# TASK DETAILS
Reproduce, word for word, everything in the column below on the PCGG case against Lucio Tan from "Calling a Spade - Conclusion" down to "Lucio Tan’s enterprises.".

Calling a Spade - Conclusion

Calling A Spade... -- By Solita Collas-Monsod


I asked Catalino Generillo where he obtained the documentary evidence of the links between Lucio Tan and Ferdinand Marcos. Generillo was the PCGG lawyer hired by Haydee Yorac way back in 2001, who in 2007 was assigned to handle PCGG’s long-running Civil Case 005 (filed in 1987, reached trial stage in 2006), which seeks to show that Marcos was (majority) owner of Lucio Tan’s enterprises.

In 1998, Imelda Marcos filed a manifestation in which she admitted that her husband owned 60% of the Tan empire, and in 2001, she filed a cross complaint against her co-defendant Lucio Tan because of his refusal to hand over the shares of stock for which she held the deeds of assignment. The wonder of it is that the PCGG did not immediately take advantage of these developments, and it was only when Generillo took over the case that things started to pop. For his excellent performance, PCGG, at the request of the OSG, terminated his employment. The second wonder of it is that our legislature, which generally calls for investigations at the drop of a hat, has remained mute, with not one opinion being given on the case, one way or another.

# DATASET EXCERPTS

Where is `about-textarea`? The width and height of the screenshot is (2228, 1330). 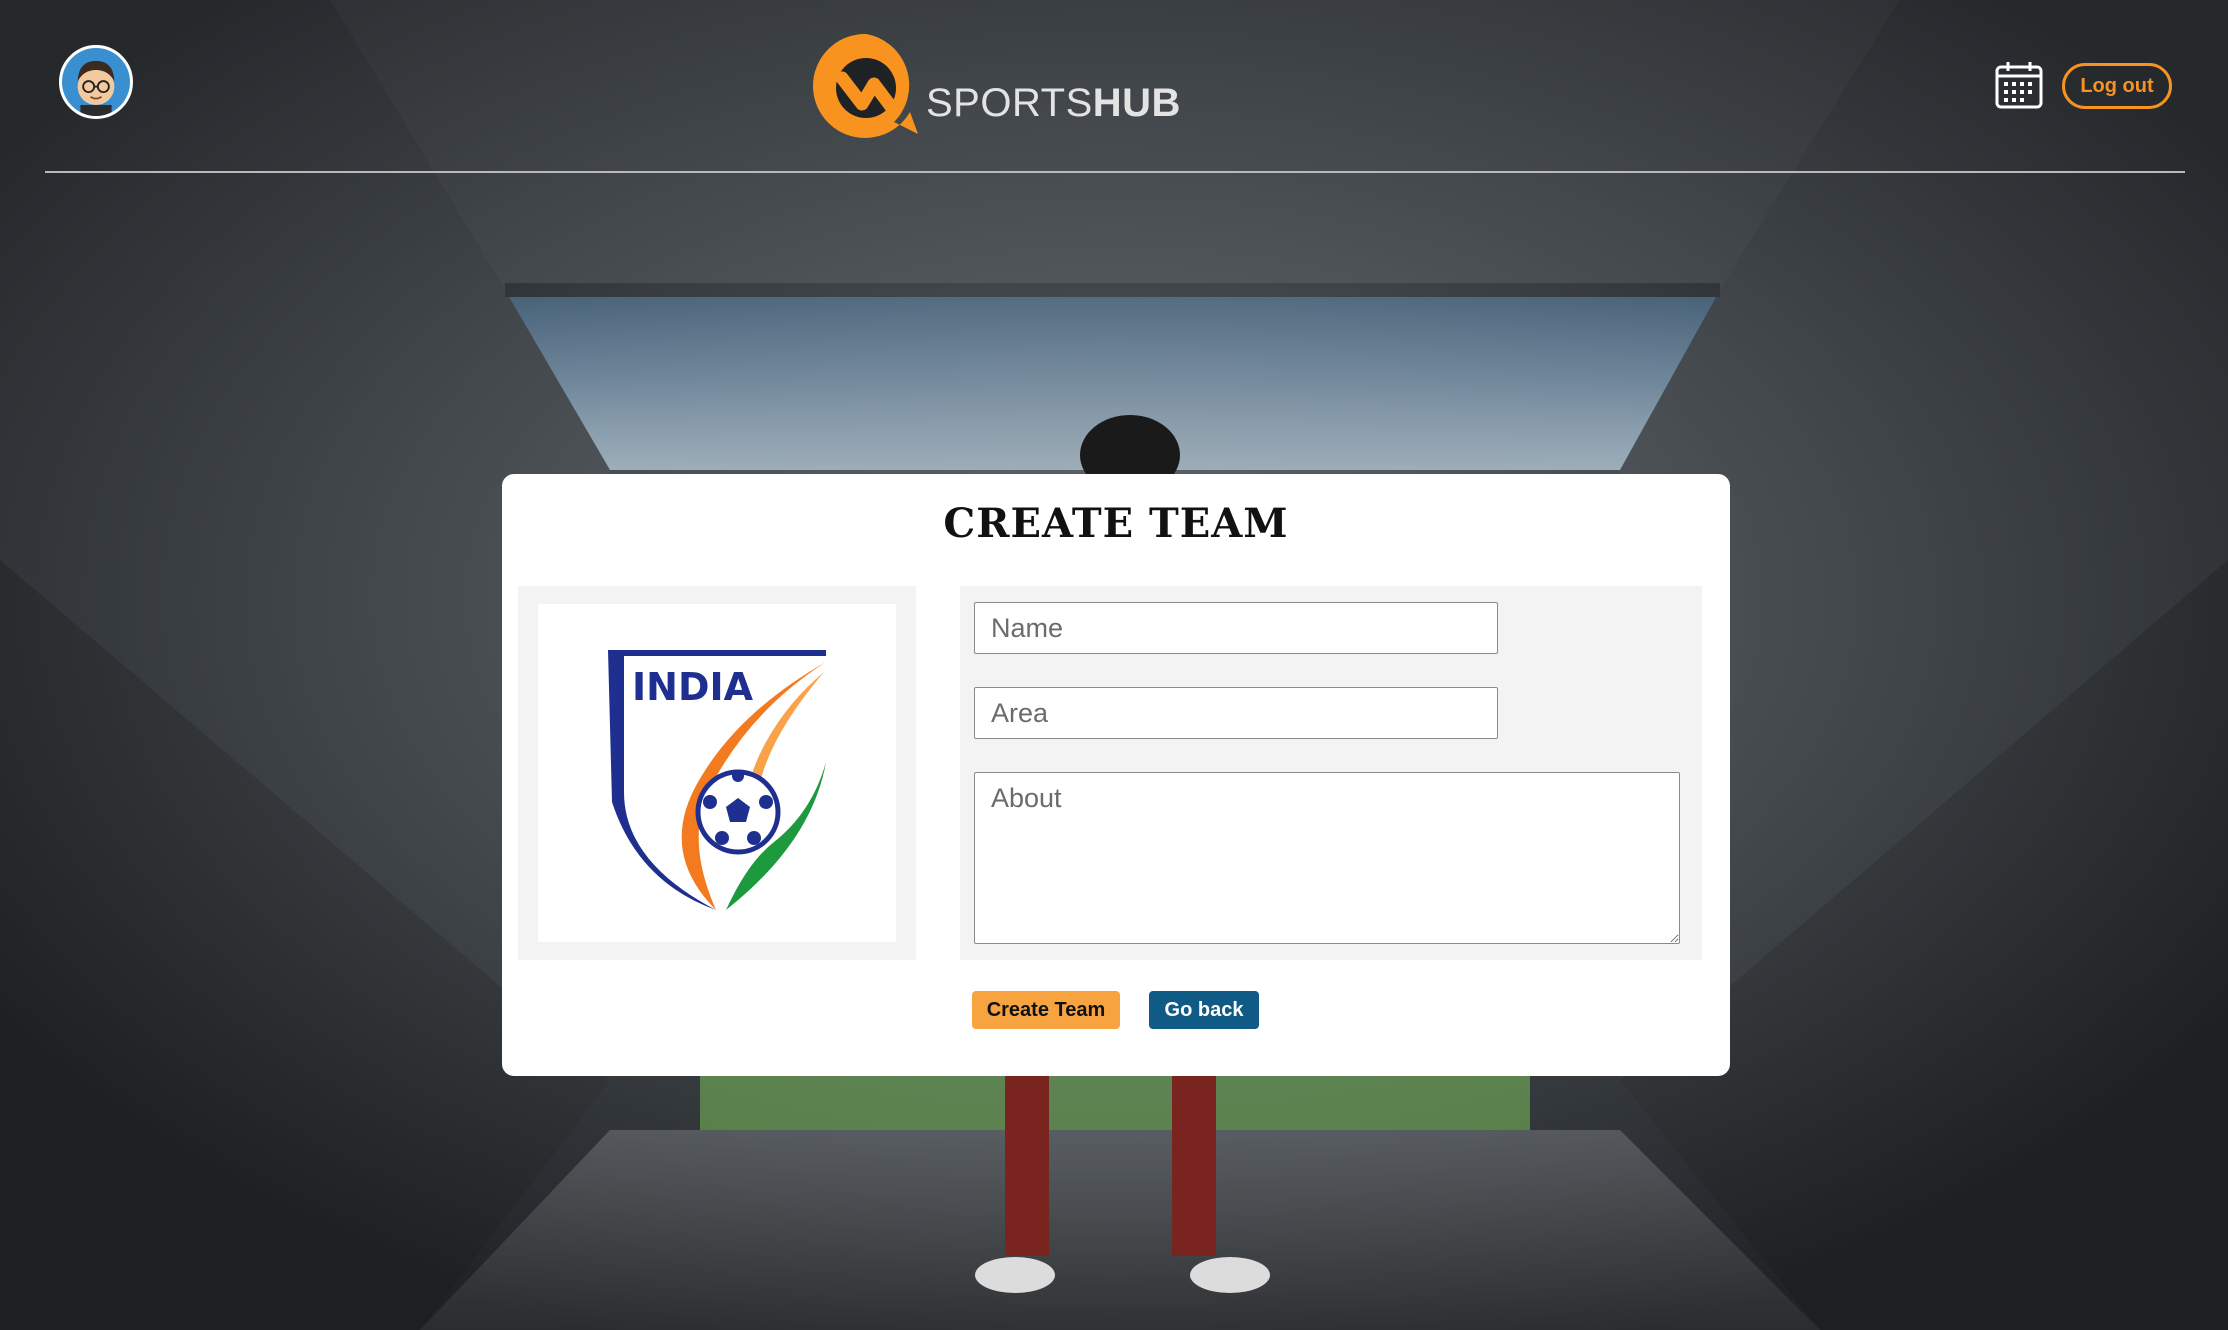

...

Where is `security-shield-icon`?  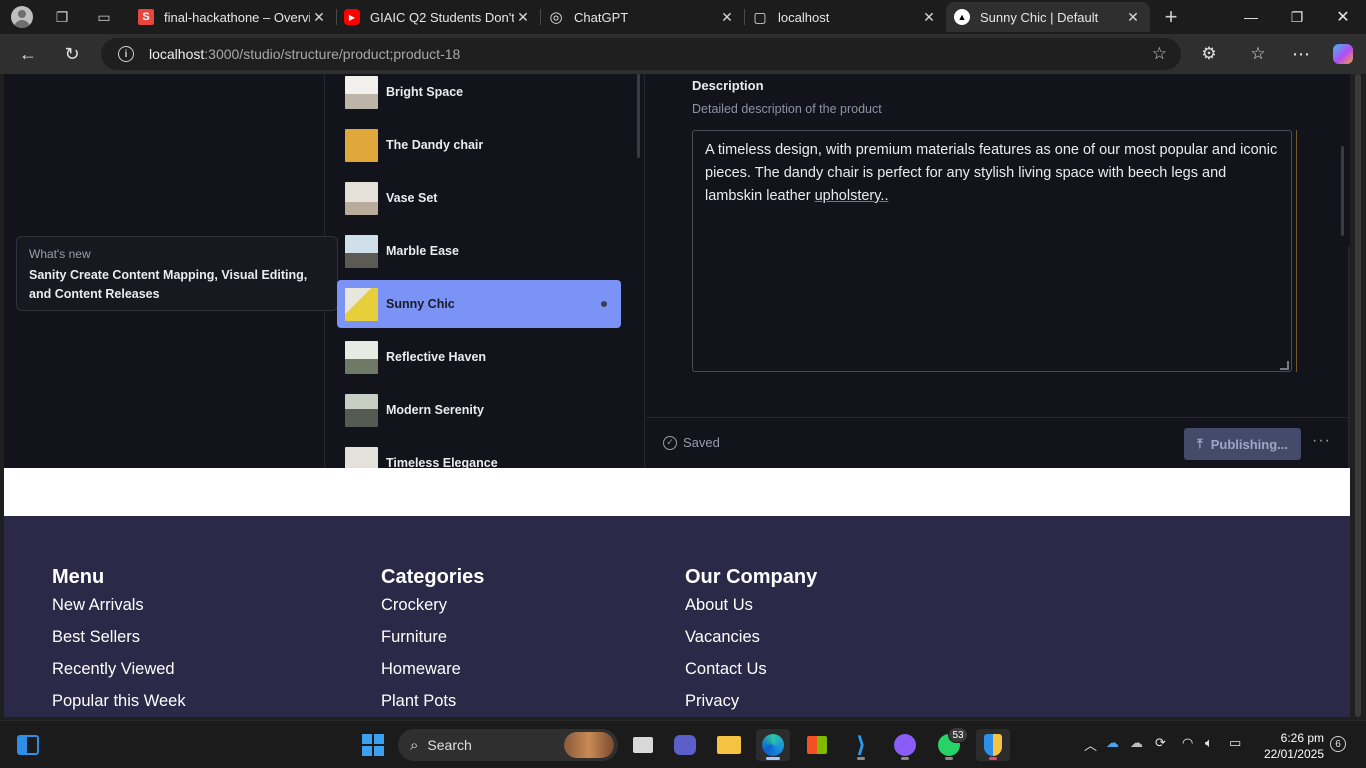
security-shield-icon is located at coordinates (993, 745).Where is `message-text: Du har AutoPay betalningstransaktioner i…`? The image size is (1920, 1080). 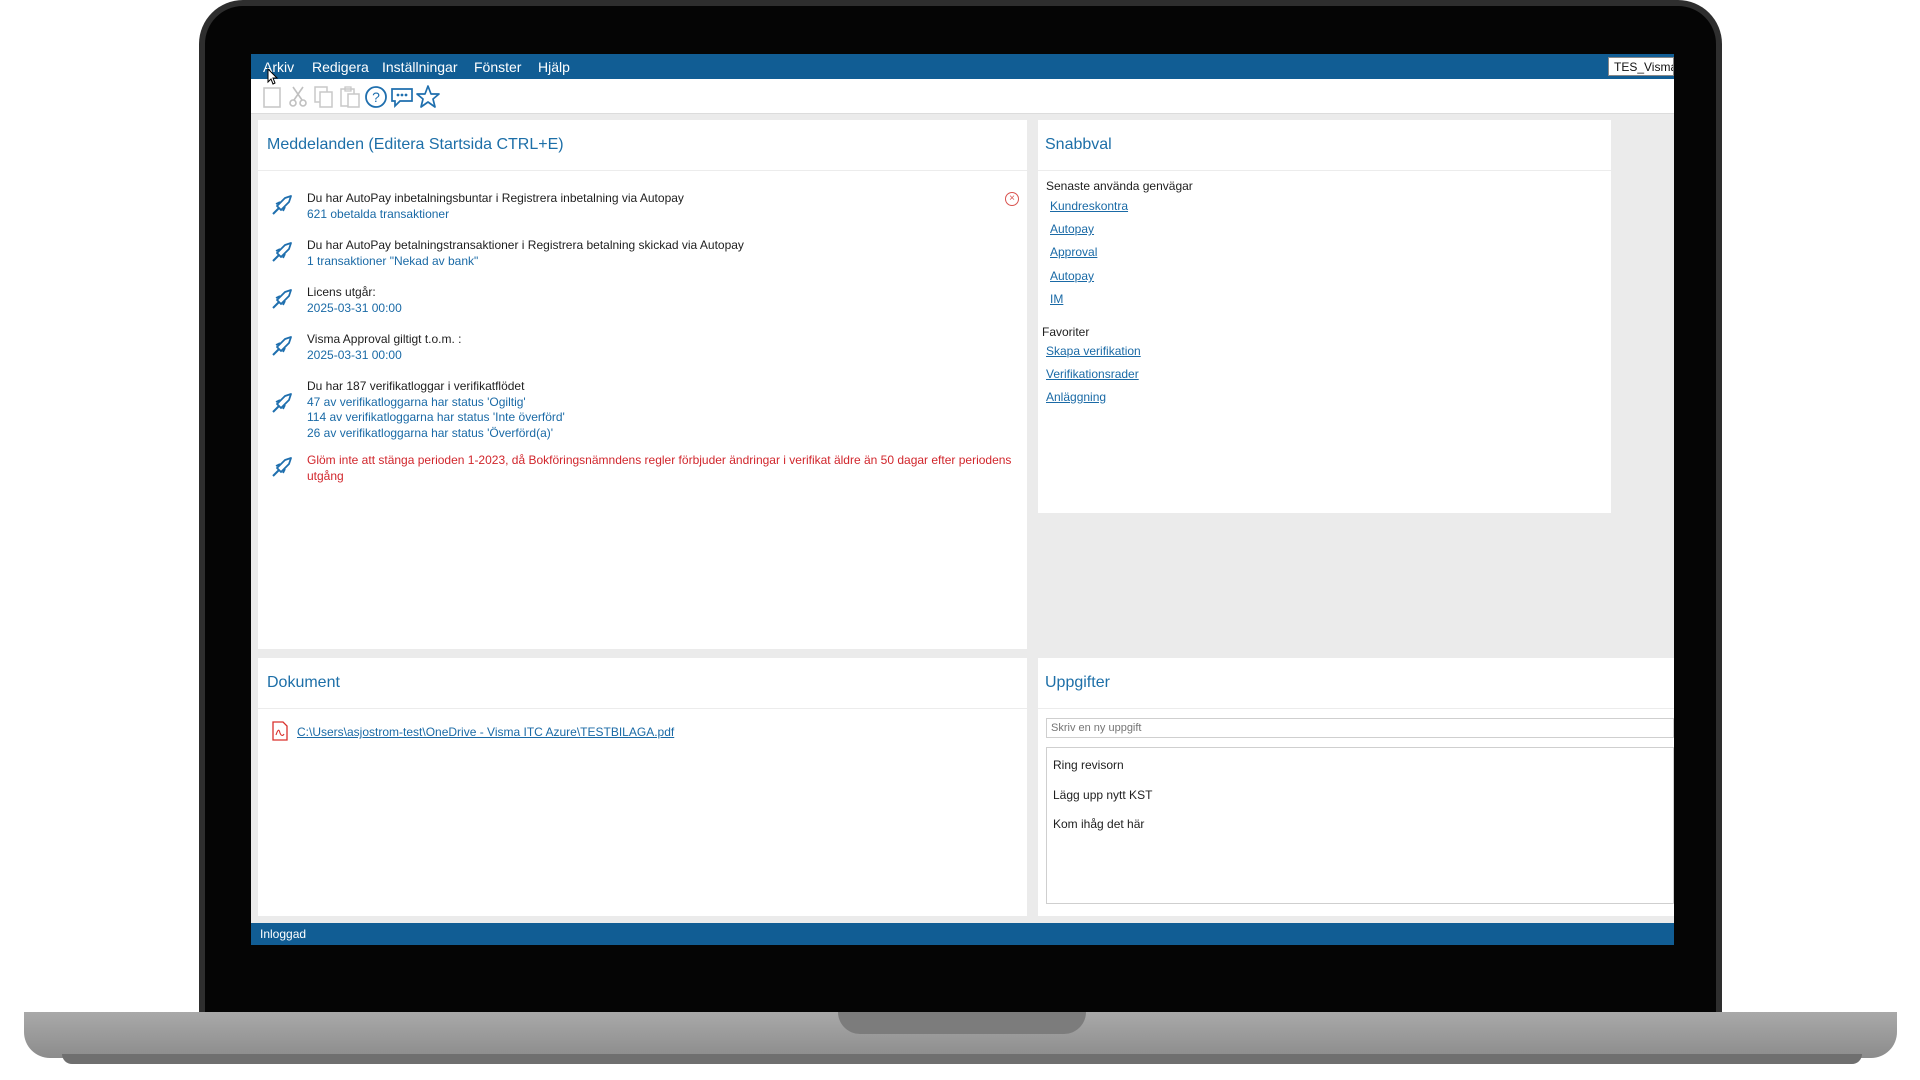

# ANSWER BOX
Calling a Spade - Conclusion

Calling A Spade... -- By Solita Collas-Monsod


I asked Catalino Generillo where he obtained the documentary evidence of the links between Lucio Tan and Ferdinand Marcos. Generillo was the PCGG lawyer hired by Haydee Yorac way back in 2001, who in 2007 was assigned to handle PCGG’s long-running Civil Case 005 (filed in 1987, reached trial stage in 2006), which seeks to show that Marcos was (majority) owner of Lucio Tan’s enterprises.